Si sfiorarono appena, indice contro indice e poi mano contro mano, le loro dita si intrecciarono piano, con lentezza infinita. Senza parlare, si incamminarono fuori dalla metropolitana e passeggiarono così, mano nella mano, in silenzio, per le vie di Londra: ognuno conscio di dover rivelare all'altro il proprio passato ingombrante. A questo punto della loro vita, sentivano il bisogno di chiarire quale fosse il loro passato per poter sperare di avere un futuro. Passeggiarono fino ad arrivare al Tamigi, lì si fermarono ad ammirare la luna che si specchiava nelle acque del fiume, in una fresca notte di fine giugno.

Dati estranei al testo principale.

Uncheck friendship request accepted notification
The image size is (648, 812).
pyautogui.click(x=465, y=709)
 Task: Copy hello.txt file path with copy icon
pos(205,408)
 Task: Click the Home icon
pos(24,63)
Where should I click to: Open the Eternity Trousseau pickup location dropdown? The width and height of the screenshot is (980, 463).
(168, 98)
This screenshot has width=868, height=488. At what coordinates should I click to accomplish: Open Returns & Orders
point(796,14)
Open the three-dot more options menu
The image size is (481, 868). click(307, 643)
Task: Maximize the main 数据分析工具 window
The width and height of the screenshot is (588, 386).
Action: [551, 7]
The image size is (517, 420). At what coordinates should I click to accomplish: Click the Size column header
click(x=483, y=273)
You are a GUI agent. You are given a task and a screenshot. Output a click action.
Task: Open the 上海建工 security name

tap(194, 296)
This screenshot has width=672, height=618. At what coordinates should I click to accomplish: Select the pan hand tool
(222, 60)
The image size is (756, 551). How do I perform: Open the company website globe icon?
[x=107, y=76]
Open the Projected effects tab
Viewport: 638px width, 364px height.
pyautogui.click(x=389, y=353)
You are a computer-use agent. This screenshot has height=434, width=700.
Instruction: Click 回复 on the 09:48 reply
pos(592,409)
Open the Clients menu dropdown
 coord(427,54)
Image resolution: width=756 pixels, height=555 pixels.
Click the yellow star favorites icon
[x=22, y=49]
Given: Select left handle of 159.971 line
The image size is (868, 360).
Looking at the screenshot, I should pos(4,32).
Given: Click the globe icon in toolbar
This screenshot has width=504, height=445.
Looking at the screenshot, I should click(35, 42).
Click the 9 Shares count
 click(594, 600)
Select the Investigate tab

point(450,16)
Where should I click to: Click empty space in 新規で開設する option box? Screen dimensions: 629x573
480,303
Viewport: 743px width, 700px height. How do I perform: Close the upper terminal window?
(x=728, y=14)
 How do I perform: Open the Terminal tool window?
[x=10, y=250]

Anche Ethan dalla sua finestra si era incantato a guardare la luna, si sentiva turbato. Il rientro in quell'appartamento di Londra aveva fatto riaffiorare ricordi dolorosi, la bestia nera che Lydie aveva domato aveva ripreso a scalciare, ma questa volta si rivoltava contro se stessa. Come aveva potuto trattarla in quel modo e per così tanto tempo? Come poteva, lei, perdonarlo dopo tutto quello che le aveva detto e le aveva fatto. Provava ribrezzo per le oscenità, le crudeltà che aveva pronunciato solo per ferirla, sperando di allontanarla da sé. Lo disgustava e gli faceva orrore l'idea di aver toccato altre donne, proprio lì, in quella casa, sul divano, dove poche ore prima stavano seduti loro due. Con che coraggio lo aveva fatto? Avvertì una mano stringergli delicatamente il braccio destro e due calde labbra sfiorargli appena la guancia. Non ebbe il coraggio di voltarsi a guardarla.

«Ethan? Tutto bene?» gli chiese Lydie, osservandolo con attenzione.

Non rispose. Cosa avrebbe dovuto dire?

Che si sentiva un mostro? Che era un mostro? Che non era degno di starle accanto e al tempo stesso si sentiva morire alla sola idea di allontanarsi da lei di soli dieci passi?

«Lydie» cominciò sempre con lo sguardo fisso sulla luna, «ho fatto tante cose sbagliate e non so se riesco a farne di giuste» disse con voce mesta.

«Ho avuto una vita difficile e credimi sto facendo del mio meglio per cambiare, anche se sono terrorizzato all'idea di veder riaffiorare di nuovo l'altro Ethan, quello senza cuore, senza sentimenti, senz'anima. Ho quasi sempre camminato nelle tenebre, ma sto cercando a modo mio la luce».

Si voltò a guardarla e la trovò sorridente, felice e si chiese come facesse a essere così.

«A questo punto della mia vita, sento che mi piacerebbe vivere come se solo l'amore fosse importante. Se riesci a credere in questo mio cuore, se puoi darmi una possibilità, ti prometto che io farò il possibile per non deluderti e per cercare di darti...»

Lydie lo interruppe con un bacio sulle labbra, poi gli prese le braccia e se le avvolse attorno al petto e cominciò a ballare piano, guardando la luna che dava spettacolo di sé in quel cielo così limpido.

«Mi stai già dando tutto ciò di cui ho bisogno, Ethan. Sono felice così, credimi, a questo punto della mia vita non potrei esserlo di più».